## Pagina:
****************************************

Carpenter non ha mai fatto mistero di amare il genere western, tuttavia non ha avuto la possibilità in tutta la sua carriera di girarne uno, anche se le atmosfere e i rimandi sono presenti in tutte le sue pellicole. "Distretto 13", all'interno della sua filmografia, rappresenta ciò che è più vicino a questo genere o almeno il punto in cui Carpenter riversa tutto il suo amore verso quegli autori classici (Ford e Hawks), tenendo conto delle riletture moderne sul genere (Peckinpah e Leone) e delle novità emerse qualche anno prima in altri generi come l'horror (Romero). Inoltre è il primo film dove si mostra palese la denuncia verso la falsità del cosiddetto sogno americano, tema ricorrente nella maggior parte delle sue pellicole future.

La storia, racchiusa nell'arco di un'unica giornata, si compone di tre tronconi che si sviluppano parallelamente fra loro con l'orario scandito in sovraimpressione: nel primo un uomo, accompagnato dalla sua bambina, è alla ricerca della figlia più grande residente nel quartiere con lo scopo di convincerla a ritornare a casa, nel secondo un neopromosso tenente di polizia si reca verso il distretto di polizia n. 13 per sbrigarne le pratiche di chiusura, dato che lo stesso è stato ridislocato in un altro luogo, nel terzo un furgone blindato della polizia penitenziaria sta trasferendo tre condannati a morte verso il carcere di Sonora.
Il sottotesto che unisce queste storie è una gang del ghetto di Los Angeles che stipula un vero e proprio patto di sangue per vendicare la morte dei loro compagni uccisi dalla polizia durante la stessa notte. Ognuno dei protagonisti di queste storie, chi per dovere o chi per diverse vicissitudini, convergeranno inesorabilmente verso questo distretto in smobilitazione, luogo dove le tre storie si uniscono ed in cui la gang tenterà in ogni modo di penetrare all'interno dell'edificio difeso da pochi componenti.

****************************************

## Contenuto dei dati:

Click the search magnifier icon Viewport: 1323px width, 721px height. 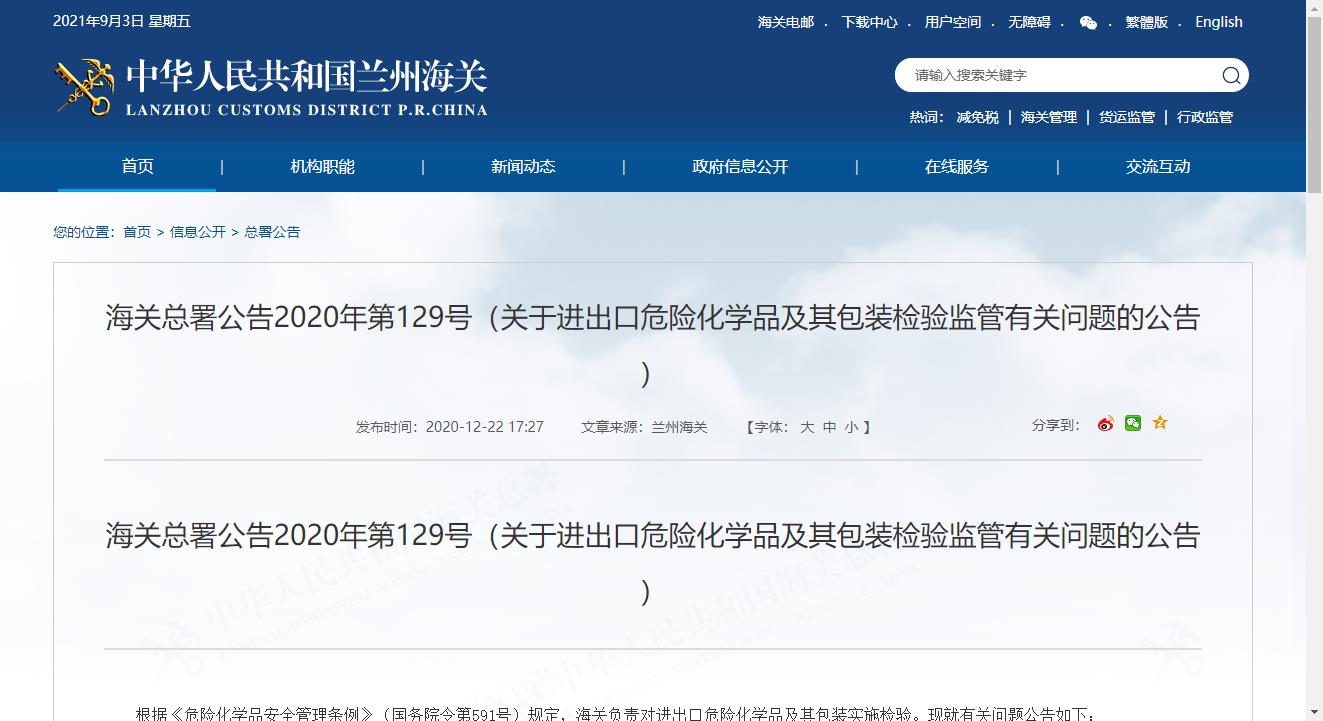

****************************************

## Breve esercizio 1:
Citi fedelmente il brano del testo su «Distretto 13», riportando tutto ciò che va da "La storia, racchiusa" giù fino a "carcere di Sonora.".
## Breve esercizio 2:
Risponda alle seguenti domande basandosi sul testo su «Distretto 13»:
(a) Verso quale carcere il furgone blindato sta trasferendo i tre condannati a morte?
(b) Quali due autori classici del western vengono indicati come oggetto dell'amore di Carpenter?
(c) In quale città si trova il ghetto da cui proviene la gang?
## Breve esercizio 3:
Prosegua il testo su «Distretto 13», riprendendo dopo la sua ultima frase.

## Risultato atteso 1:
La storia, racchiusa nell'arco di un'unica giornata, si compone di tre tronconi che si sviluppano parallelamente fra loro con l'orario scandito in sovraimpressione: nel primo un uomo, accompagnato dalla sua bambina, è alla ricerca della figlia più grande residente nel quartiere con lo scopo di convincerla a ritornare a casa, nel secondo un neopromosso tenente di polizia si reca verso il distretto di polizia n. 13 per sbrigarne le pratiche di chiusura, dato che lo stesso è stato ridislocato in un altro luogo, nel terzo un furgone blindato della polizia penitenziaria sta trasferendo tre condannati a morte verso il carcere di Sonora.

## Risultato atteso 2:
(a) Il carcere di Sonora.
(b) Ford e Hawks.
(c) Los Angeles.

## Risultato atteso 3:
Questo western metropolitano ricalca idealmente la struttura di "Un dollaro d'onore" di Howard Hawks. Il carattere stesso dei personaggi è determinato secondo canoni hawksiani: una moralità ben definita guidata da poche ma ferree regole di comportamento che permetteranno in poco tempo agli assediati di fare fronte comune verso la minaccia esterna. Da sottolineare anche la presenza del personaggio femminile di Leigh, prototipo di quella donna forte marchio distintivo di molti film del regista americano. Siamo però ancora lontani quindi dalla disaggregazione del gruppo operata dallo stesso Carpenter, dopo qualche anno, nel film "La cosa" e lontano perfino dalle tematiche romeriane de "La Notte dei morti viventi" dove il gruppo non raggiunge un livello di coesione tale da essere in grado in grado di fronteggiare gli zombi.

E proprio come degli zombi si comportano gli assedianti: ovviamente tangibili dal punto di vista fisico ma astratti nella loro identità, avanzano senza tregua verso questa specie di fortino come degli indiani nei western classici amati da Carpenter in gioventù. Questo sciame senza un volto definito obbedisce unicamente a delle regole che nulla hanno a che fare con la società, obbedisce a riti come il patto di sangue mostrato all'inizio del film che ne fanno un corpo unico privo di qualsiasi umanità, oltre che ad una propria identità, dedito solo alla violenza ed in grado di apparire e dileguarsi a piacimento facendo scomparire ogni traccia del loro passaggio.

E' grazie anche ad accorgimenti di questo tipo che Carpenter riesce a trasmettere quell'atmosfera da incubo che domina per tutto il film girato quasi interamente in notturna.
Siamo a Los Angeles, non in una giungla
Paradossalmente però tutta la situazione è determinata dalle leggi della giungla, anche se in un contesto metropolitano. Leggi non scritte che per gli assediati hanno lo scopo finale della pura e semplice sopravvivenza. In un tale contesto estremo ogni barriera sociale, ogni arbitraria divisione tra buoni e cattivi perde ogni senso. Di fronte ad una violenza così cieca può accadere anche che un tenente di polizia possa armare un condannato a morte e che quest'ultimo lotti fianco a fianco alle forze dell'ordine in nome dell'unico imperativo che la situazione richiede: salvare la pelle.

La maestria di Carpenter risiede anche nella semplicità con cui smorza sul nascere qualsiasi appunto che può essere fatto riguardo la credibilità o la plausibilità di questa scelta.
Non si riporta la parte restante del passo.